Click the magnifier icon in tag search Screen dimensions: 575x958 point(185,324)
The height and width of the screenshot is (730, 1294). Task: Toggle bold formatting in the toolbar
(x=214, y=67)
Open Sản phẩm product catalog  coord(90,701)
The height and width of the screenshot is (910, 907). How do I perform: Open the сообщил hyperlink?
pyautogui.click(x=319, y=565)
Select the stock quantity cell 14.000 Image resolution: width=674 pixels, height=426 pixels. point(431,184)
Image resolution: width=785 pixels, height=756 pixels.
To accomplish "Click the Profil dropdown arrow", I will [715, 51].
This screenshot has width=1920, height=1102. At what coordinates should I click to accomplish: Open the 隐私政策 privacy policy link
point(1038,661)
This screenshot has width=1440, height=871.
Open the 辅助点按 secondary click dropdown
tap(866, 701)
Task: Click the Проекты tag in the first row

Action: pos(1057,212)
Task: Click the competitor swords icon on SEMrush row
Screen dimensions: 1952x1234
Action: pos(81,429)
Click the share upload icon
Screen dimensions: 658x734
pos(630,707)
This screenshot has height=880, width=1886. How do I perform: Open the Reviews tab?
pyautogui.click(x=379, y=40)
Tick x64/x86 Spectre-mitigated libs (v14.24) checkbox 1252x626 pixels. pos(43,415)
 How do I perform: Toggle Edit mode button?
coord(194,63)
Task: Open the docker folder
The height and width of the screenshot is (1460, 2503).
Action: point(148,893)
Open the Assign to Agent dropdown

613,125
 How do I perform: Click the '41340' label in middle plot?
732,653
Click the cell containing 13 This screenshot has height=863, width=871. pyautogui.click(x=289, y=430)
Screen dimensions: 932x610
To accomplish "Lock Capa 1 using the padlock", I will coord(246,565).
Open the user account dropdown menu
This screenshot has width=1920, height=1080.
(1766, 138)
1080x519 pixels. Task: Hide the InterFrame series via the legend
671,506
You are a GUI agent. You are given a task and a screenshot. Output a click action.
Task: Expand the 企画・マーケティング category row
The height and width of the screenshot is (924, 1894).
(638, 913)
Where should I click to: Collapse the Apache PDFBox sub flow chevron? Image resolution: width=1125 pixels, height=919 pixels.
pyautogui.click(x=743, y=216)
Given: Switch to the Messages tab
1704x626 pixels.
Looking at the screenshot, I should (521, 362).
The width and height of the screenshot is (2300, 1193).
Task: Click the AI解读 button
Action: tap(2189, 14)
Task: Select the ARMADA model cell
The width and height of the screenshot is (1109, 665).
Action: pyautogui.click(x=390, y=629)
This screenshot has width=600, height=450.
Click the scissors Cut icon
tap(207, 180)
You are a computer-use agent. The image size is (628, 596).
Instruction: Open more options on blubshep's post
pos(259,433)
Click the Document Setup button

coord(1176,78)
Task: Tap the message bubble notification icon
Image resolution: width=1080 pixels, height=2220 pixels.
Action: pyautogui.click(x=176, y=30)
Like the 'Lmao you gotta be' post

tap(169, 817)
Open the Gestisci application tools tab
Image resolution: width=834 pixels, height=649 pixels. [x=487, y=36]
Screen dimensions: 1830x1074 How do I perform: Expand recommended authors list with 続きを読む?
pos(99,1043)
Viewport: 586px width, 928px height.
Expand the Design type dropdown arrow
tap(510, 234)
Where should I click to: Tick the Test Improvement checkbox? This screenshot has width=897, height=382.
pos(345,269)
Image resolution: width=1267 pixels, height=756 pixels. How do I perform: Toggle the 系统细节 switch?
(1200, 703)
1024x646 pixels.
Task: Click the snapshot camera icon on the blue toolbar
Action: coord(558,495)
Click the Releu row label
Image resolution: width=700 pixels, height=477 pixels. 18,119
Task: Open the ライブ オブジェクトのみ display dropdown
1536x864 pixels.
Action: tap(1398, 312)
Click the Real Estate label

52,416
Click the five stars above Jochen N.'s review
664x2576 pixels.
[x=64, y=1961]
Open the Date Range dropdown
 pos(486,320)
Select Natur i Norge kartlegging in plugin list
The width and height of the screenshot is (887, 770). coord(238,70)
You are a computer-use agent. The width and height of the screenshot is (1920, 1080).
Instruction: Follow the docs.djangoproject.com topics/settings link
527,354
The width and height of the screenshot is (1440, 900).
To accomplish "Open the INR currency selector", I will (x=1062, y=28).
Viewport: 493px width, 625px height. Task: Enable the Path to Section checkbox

***

> **INSTRUCTIONS FOR THE TASK**
Copy out all of the lines above, character for character.

> **THE ANSWER**
Click the magnifier icon in tag search Screen dimensions: 575x958 point(185,324)
The height and width of the screenshot is (730, 1294). Task: Toggle bold formatting in the toolbar
(x=214, y=67)
Open Sản phẩm product catalog  coord(90,701)
The height and width of the screenshot is (910, 907). How do I perform: Open the сообщил hyperlink?
pyautogui.click(x=319, y=565)
Select the stock quantity cell 14.000 Image resolution: width=674 pixels, height=426 pixels. point(431,184)
Image resolution: width=785 pixels, height=756 pixels.
To accomplish "Click the Profil dropdown arrow", I will [715, 51].
This screenshot has width=1920, height=1102. At what coordinates should I click to accomplish: Open the 隐私政策 privacy policy link
point(1038,661)
This screenshot has width=1440, height=871.
Open the 辅助点按 secondary click dropdown
tap(866, 701)
Task: Click the Проекты tag in the first row

Action: pos(1057,212)
Task: Click the competitor swords icon on SEMrush row
Screen dimensions: 1952x1234
Action: pos(81,429)
Click the share upload icon
Screen dimensions: 658x734
pos(630,707)
This screenshot has height=880, width=1886. How do I perform: Open the Reviews tab?
pyautogui.click(x=379, y=40)
Tick x64/x86 Spectre-mitigated libs (v14.24) checkbox 1252x626 pixels. pos(43,415)
 How do I perform: Toggle Edit mode button?
coord(194,63)
Task: Open the docker folder
The height and width of the screenshot is (1460, 2503).
Action: point(148,893)
Open the Assign to Agent dropdown

613,125
 How do I perform: Click the '41340' label in middle plot?
732,653
Click the cell containing 13 This screenshot has height=863, width=871. pyautogui.click(x=289, y=430)
Screen dimensions: 932x610
To accomplish "Lock Capa 1 using the padlock", I will coord(246,565).
Open the user account dropdown menu
This screenshot has width=1920, height=1080.
(1766, 138)
1080x519 pixels. Task: Hide the InterFrame series via the legend
671,506
You are a GUI agent. You are given a task and a screenshot. Output a click action.
Task: Expand the 企画・マーケティング category row
The height and width of the screenshot is (924, 1894).
(638, 913)
Where should I click to: Collapse the Apache PDFBox sub flow chevron? Image resolution: width=1125 pixels, height=919 pixels.
pyautogui.click(x=743, y=216)
Given: Switch to the Messages tab
1704x626 pixels.
Looking at the screenshot, I should (521, 362).
The width and height of the screenshot is (2300, 1193).
Task: Click the AI解读 button
Action: tap(2189, 14)
Task: Select the ARMADA model cell
The width and height of the screenshot is (1109, 665).
Action: pyautogui.click(x=390, y=629)
This screenshot has width=600, height=450.
Click the scissors Cut icon
tap(207, 180)
You are a computer-use agent. The image size is (628, 596).
Instruction: Open more options on blubshep's post
pos(259,433)
Click the Document Setup button

coord(1176,78)
Task: Tap the message bubble notification icon
Image resolution: width=1080 pixels, height=2220 pixels.
Action: pyautogui.click(x=176, y=30)
Like the 'Lmao you gotta be' post

tap(169, 817)
Open the Gestisci application tools tab
Image resolution: width=834 pixels, height=649 pixels. [x=487, y=36]
Screen dimensions: 1830x1074 How do I perform: Expand recommended authors list with 続きを読む?
pos(99,1043)
Viewport: 586px width, 928px height.
Expand the Design type dropdown arrow
tap(510, 234)
Where should I click to: Tick the Test Improvement checkbox? This screenshot has width=897, height=382.
pos(345,269)
Image resolution: width=1267 pixels, height=756 pixels. How do I perform: Toggle the 系统细节 switch?
(1200, 703)
1024x646 pixels.
Task: Click the snapshot camera icon on the blue toolbar
Action: coord(558,495)
Click the Releu row label
Image resolution: width=700 pixels, height=477 pixels. 18,119
Task: Open the ライブ オブジェクトのみ display dropdown
1536x864 pixels.
Action: tap(1398, 312)
Click the Real Estate label

52,416
Click the five stars above Jochen N.'s review
664x2576 pixels.
[x=64, y=1961]
Open the Date Range dropdown
 pos(486,320)
Select Natur i Norge kartlegging in plugin list
The width and height of the screenshot is (887, 770). coord(238,70)
You are a computer-use agent. The width and height of the screenshot is (1920, 1080).
Instruction: Follow the docs.djangoproject.com topics/settings link
527,354
The width and height of the screenshot is (1440, 900).
To accomplish "Open the INR currency selector", I will (x=1062, y=28).
Viewport: 493px width, 625px height. Task: Enable the Path to Section checkbox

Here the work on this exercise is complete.